What about the agent who quoted the lowest figure? Well, the theory goes that they simply don’t know what they’re talking about and won’t try hard enough for you!
So you’re told that the agent “in the middle” is your best bet.
If you were to blindly go with the advice from these so-called “experts”, you potentially stand to lose out – big time. You see, this strategy assumes all three agencies offer a comparable service and are similarly placed in the crucial areas of marketing and negotiation skills.
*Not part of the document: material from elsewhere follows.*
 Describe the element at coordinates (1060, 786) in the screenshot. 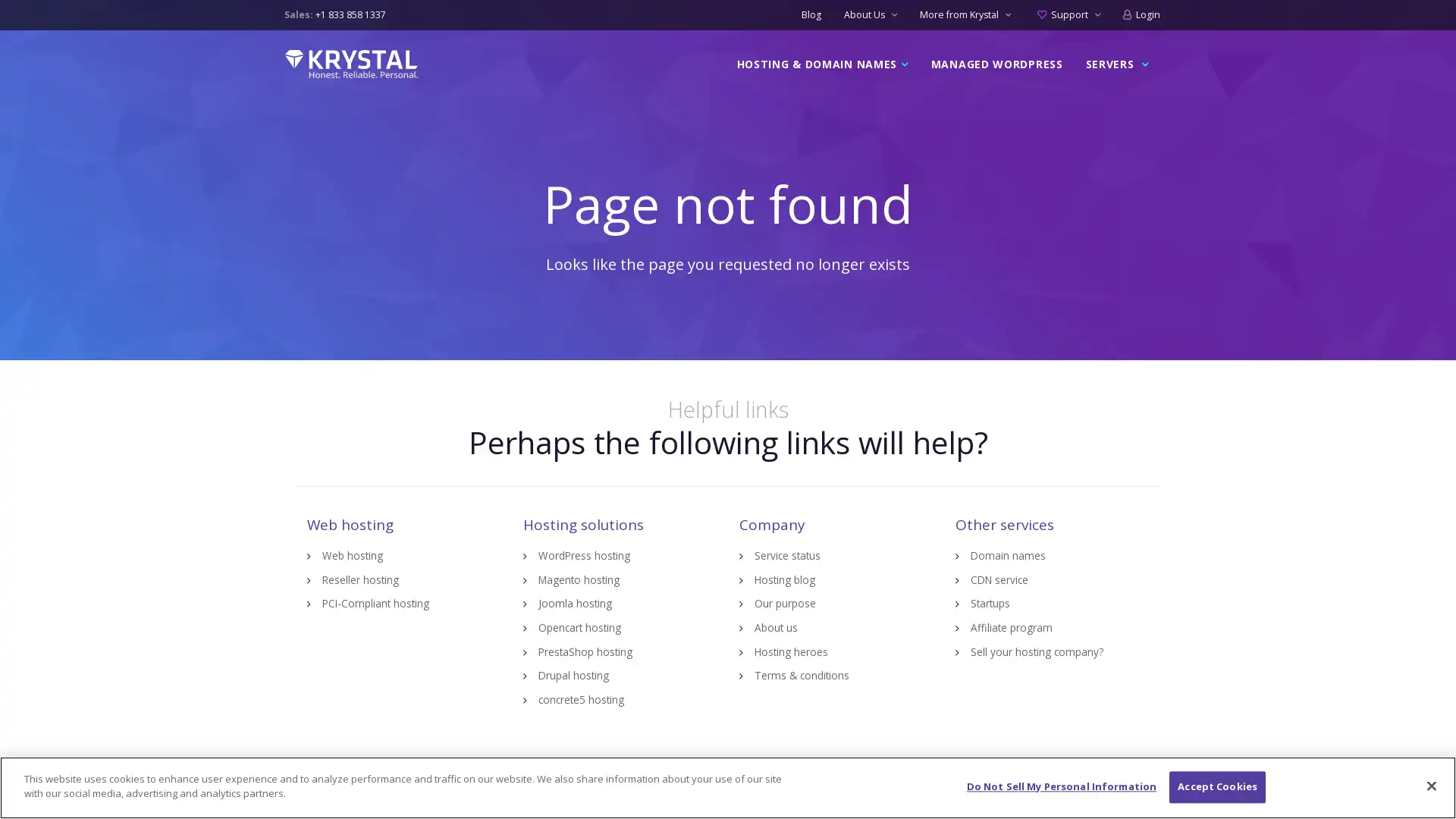

I see `Do Not Sell My Personal Information` at that location.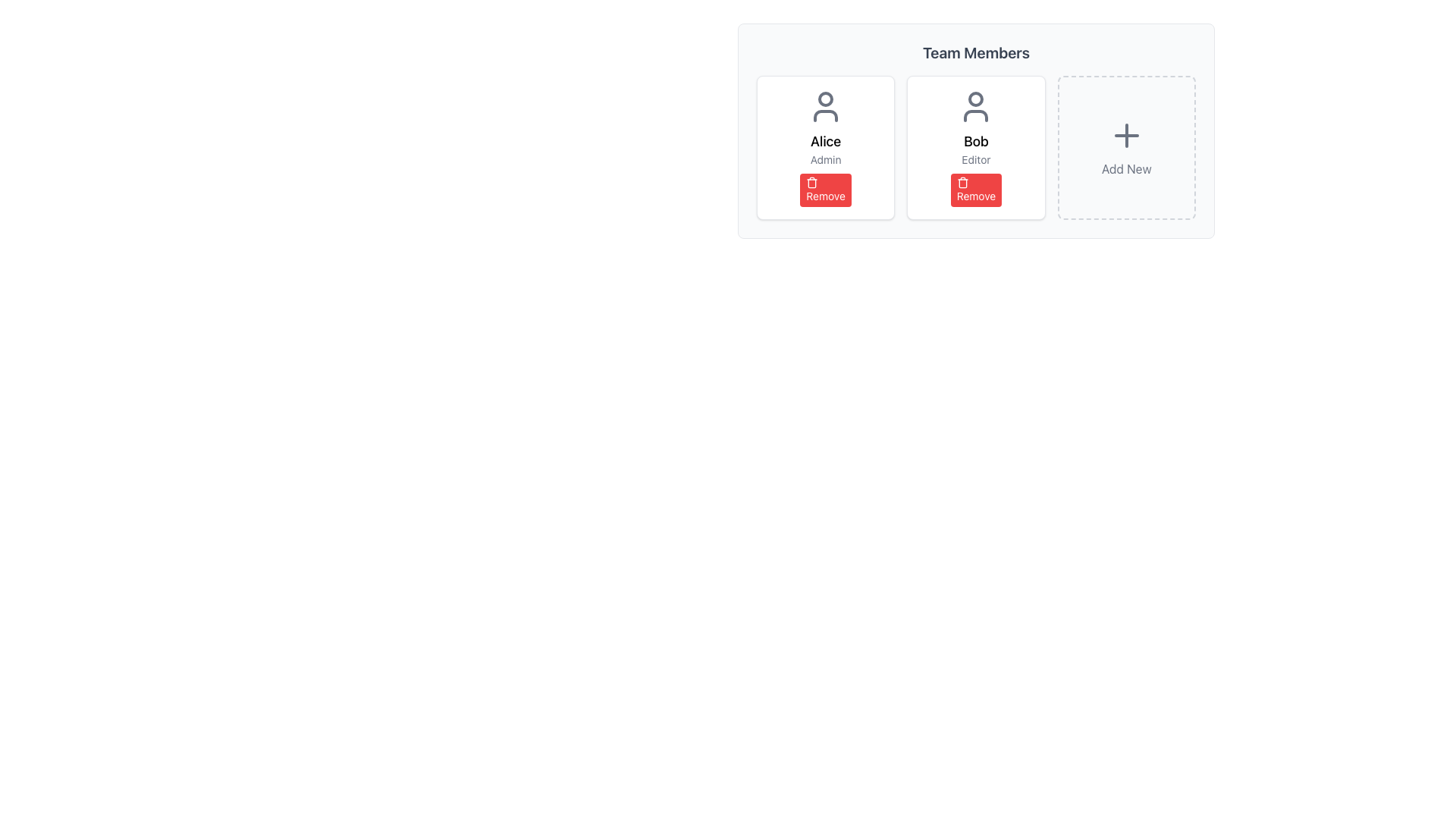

Of course, nothing could be further from the truth! Choosing an agency using this strategy is potentially fatal. It could easily lead to the “under selling” or “over selling” of your property and the loss of thousands of dollars.
The Key:
Choosing any agent based purely on the basis of obtaining three quotes and then going with the ‘middle ground’ quote can cost you dearly - in time and money. There are other, more important criteria to consider when choosing an agent, which brings us to the second fatal mistake… No Interview = No Information = Thousands $$$$$ Lost. But first, a cautionary word…
Under Selling is clearly dangerous.
You could stand to lose thousands of dollars in the negotiating process, particularly if your agent isn’t a highly skilled negotiator – and after all, only a poor negotiator would list a property under its true value to begin with.
Over Selling is where the listed price is higher than what the market will bear.
This is dangerous, as it will severely limit interest in your property and lead to an increased time on the market, impacting negatively on its perceived value and eventual selling price.
The Middle Ground appraisal in fact may well be still under selling or overselling the property! How will you know unless you have a thoroughly prepared CMA to go by? Don’t automatically assume the middle quote is correct.
Ask for a Comparative Market Analysis (commonly referred to as a ‘CMA’).